Us Stock Market, Its Working And History
The story of the US stock exchange is very patchy and uneven with positive and negative trends. Two exchanges compose this stock market. The first is the New York Stock Exchange (NYSE) and the second, the National Association of Securities Dealers Automated Quotations system (NASDAQ).
The New York Stock exchange is more than a hundred and fifty years old and has the largest volume of stocks traded in the world in dollar terms. In terms of volumes, the New York Stock Exchange comes second, losing out to the NASDAQ, another exchange in the US stock market. The market capitalization of the NYSE is the highest in the world and runs into trillions of dollars.
The US Stock market provides a convenient way by which a common stock holder can trade in stocks by selling and buying them easily. This trading can be done electronically in both the exchanges. NYSE offers the facility of trading on the floor, though trading on the floor is restricted to members or "seat" owners. These seats are very limited in number and are very sought after because of which they come at a price. Currently one has to pay a price of around $4 million to become the seat owner at NYSE.

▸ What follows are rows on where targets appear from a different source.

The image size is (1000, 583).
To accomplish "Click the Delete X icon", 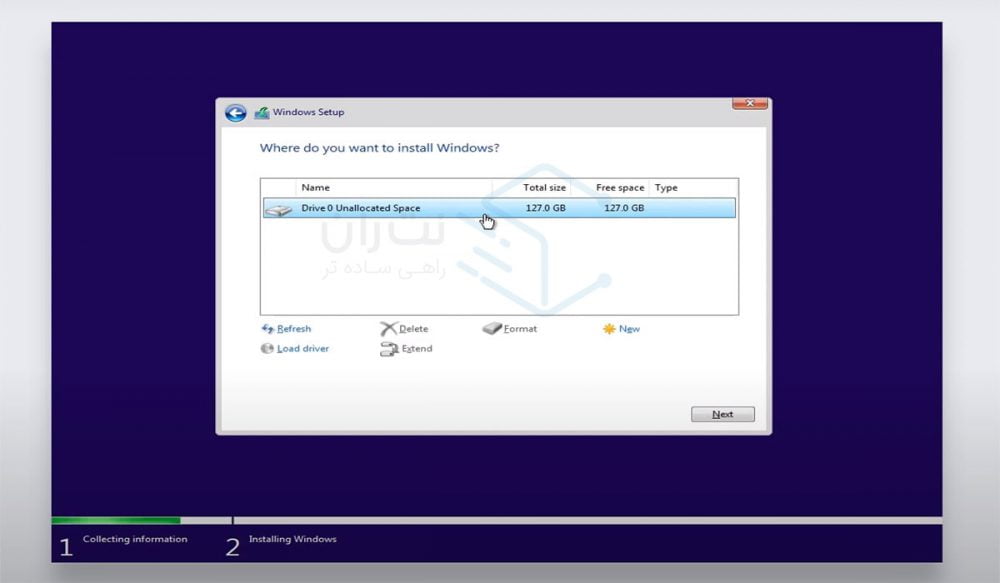I will point(388,329).
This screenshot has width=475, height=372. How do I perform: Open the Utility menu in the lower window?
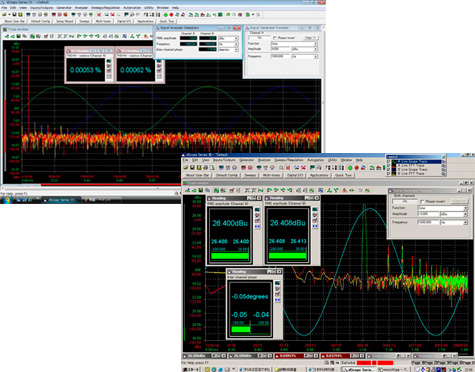[x=332, y=160]
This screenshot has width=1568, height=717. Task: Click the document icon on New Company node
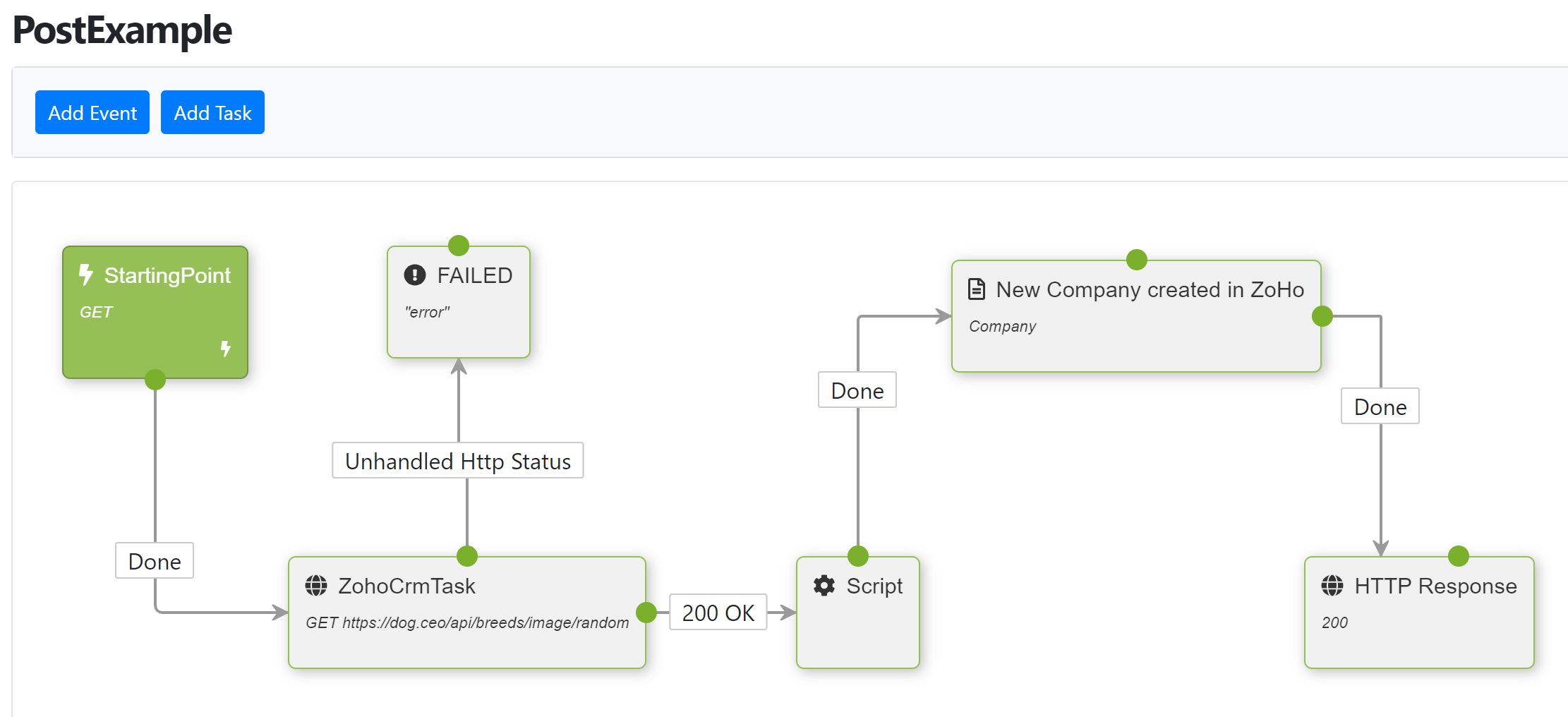977,289
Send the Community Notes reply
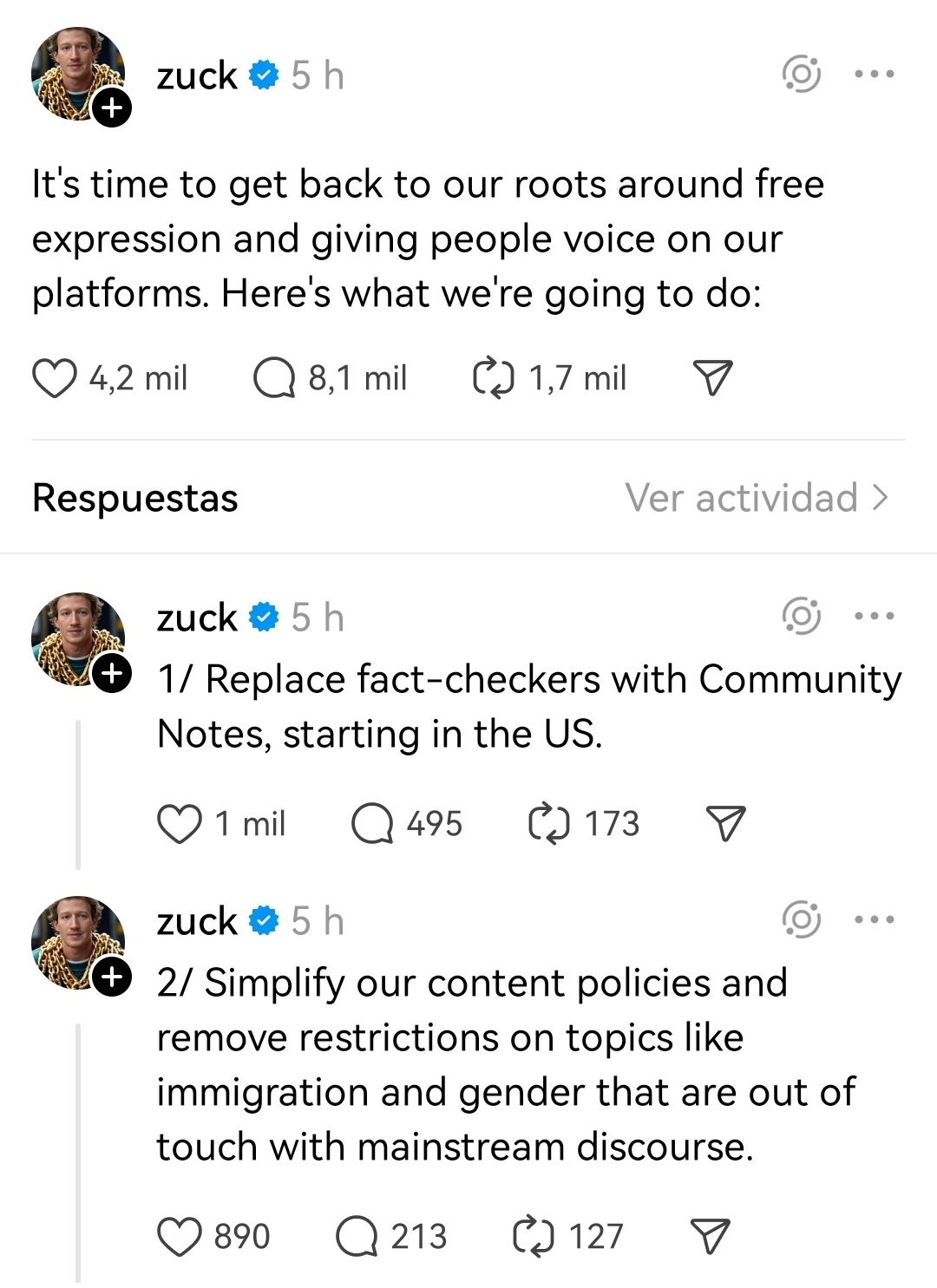The width and height of the screenshot is (937, 1288). click(x=725, y=824)
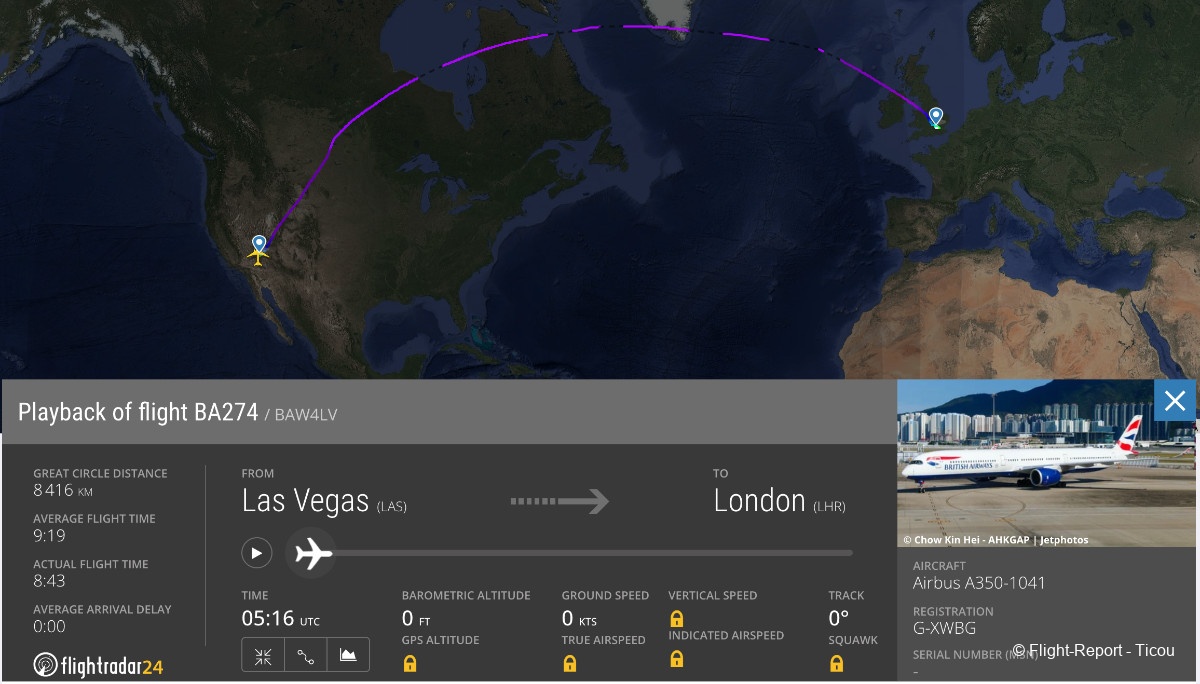Click the collapse playback panel icon
Screen dimensions: 1200x684
pyautogui.click(x=263, y=655)
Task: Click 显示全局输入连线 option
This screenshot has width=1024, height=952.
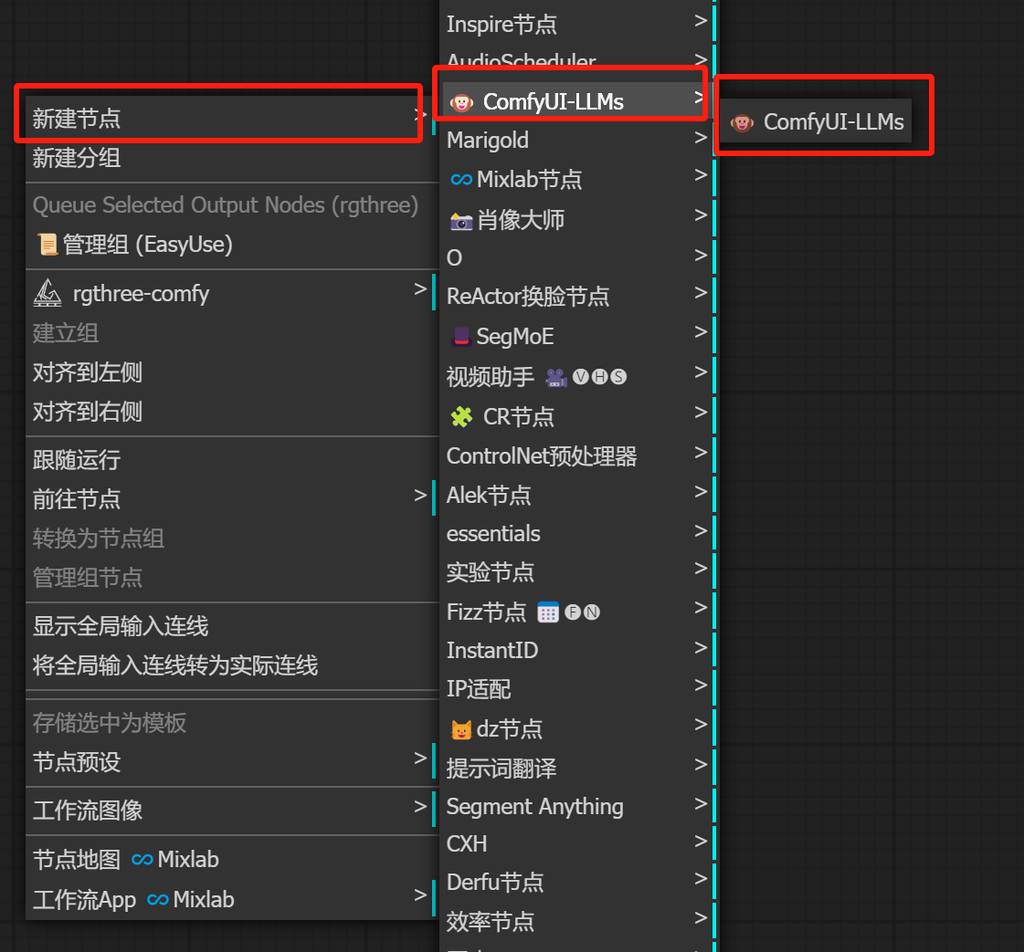Action: 121,627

If you wish to understand the general trend in the stock prices, each and every stock exchange has it own index which is made up of the prices of most important stocks traded and quoted in the exchange. In the USA there are 3 major indices which are: the NASDAQ index, the S&P index and the Dow Jones index. These indices are further expanded to show a sector-wise performance.
Stock exchanges use stock symbols for denoting the stocks. These are essentially short forms of the company names. You can easily look up the history, current quotes and trends of any company from the stock exchange websites if you know the symbol.
The history of the stock markets in the US is both interesting and informative. Among the notable events during its long history, the crash of 1929 is perhaps the most significant one. The black Tuesday of 1929 is considered as the worst day in the history of the US stock market. The largest quantum of selling was completed on that single day. The crash of 1929 eroded more than $100 billion in investors' assets. This would be worth several hundred times more in today's dollar values.
Now a days people, who do not have the expertise to manage their own investments, have several avenues available to invest their spare money. Such avenues are invest stocks and mutual fund organizations. Eventhough these companies manage their investments professionally, one should be aware that all of them are not equally good. One should make their own research before investing through any of these avenues. Hence if you have some money to spare, it would be a wise idea to invest stocks.
The US stock exchange comprises of NYSE/NASDAQ. NYSE has the maximum dollar trade and market capitalization. NASDAQ is another exchange in US stock market and has highest volume trade. Online trading of stocks can be done in both exchanges. Direct trading on the floor of the exchange is restricted to "seat" owners and the seat comes with a premium. Three major indices NASDAQ/Dow Jones/S&P index help in assessing the general trend of the individual stock price movement. Stock symbols are short form of company names and denote stocks. Notable event is black Tuesday of 1929 when market crashed. Invest stocks is a god option for spare money.